The OECD’s assessments of children’s lives in the digital age also underscore this complexity. Social media use does not have the same effect on every child or young person; rather, the nature of the content, the manner of use, existing offline vulnerabilities, and one’s social environment can be decisive factors. However, particular emphasis is placed on the fact that, especially among vulnerable adolescents, social media use may be linked to addiction-like behaviors and stress. Consequently, the issue is not merely “screen time,” but rather which psychological and social voids the screen serves to fill (https://www.oecd.org/en/publications/how-s-life-for-children-in-the-digital-age_0854b900-en/full-report/introduction-and-main-findings_67c79516.html).

It is no coincidence that, today, many countries are attempting to limit children’s and adolescents’ social media usage or to regulate the addictive designs of these platforms. Within the European Union, new regulations targeting manipulative and addictive digital designs are currently under discussion; meanwhile, in various countries—most notably Australia—age restrictions regarding children’s access to social media are being brought to the agenda. These developments demonstrate that the “attention economy” is no longer a simple issue that can be resolved solely through individual family upbringing (https://www.reuters.com/world/eu-targets-social-media-protect-children-von-der-leyen-says-2026-05-12/).

However, prohibitions and restrictions alone are insufficient. The fundamental challenge is to once again offer young people a meaningful vision of the future. If a young person does not believe they can build a future through education, a profession, science, the arts, a craft, or social contribution, it is simply impossible to divert their attention away from screens. When this vacant attention is not filled with a meaningful objective, it will inevitably revert to the same cycle.

Therefore, the most potent response to the attention economy is not merely a “digital detox,” but rather a focus on the skills economy, the work ethic, and policies of social justice. Young people’s access to quality education, career guidance, internship and employment opportunities, academic freedom, spaces for cultural production, and safe social environments must be actively supported. Young people classified as NEETs should not be viewed merely as a statistical category, but rather as potential scientists, teachers, physicians, technicians, artists, entrepreneurs, and citizens—individuals whom society runs the risk of losing.

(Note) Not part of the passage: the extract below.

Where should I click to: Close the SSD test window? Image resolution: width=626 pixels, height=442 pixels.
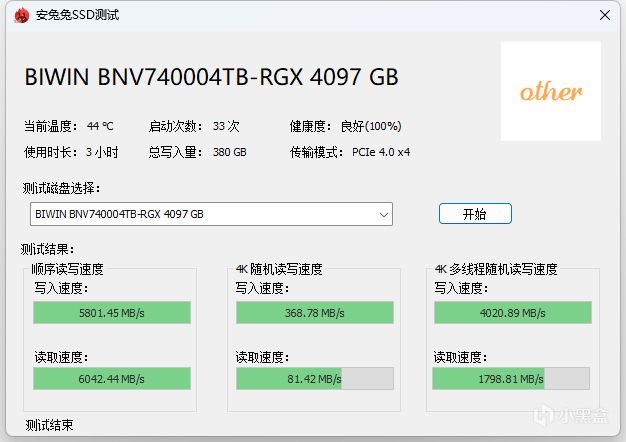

A society’s human capital does not vanish overnight. First, attention becomes fragmented; then, the motivation to learn wanes; subsequently, skill development is disrupted; and finally, hope for the future begins to fade. Ultimately, high-quality human capital melts away like snow in the sun. To halt this erosion, simply telling young people to “put down the phone” is not enough. We must show them a future worth putting the phone down for.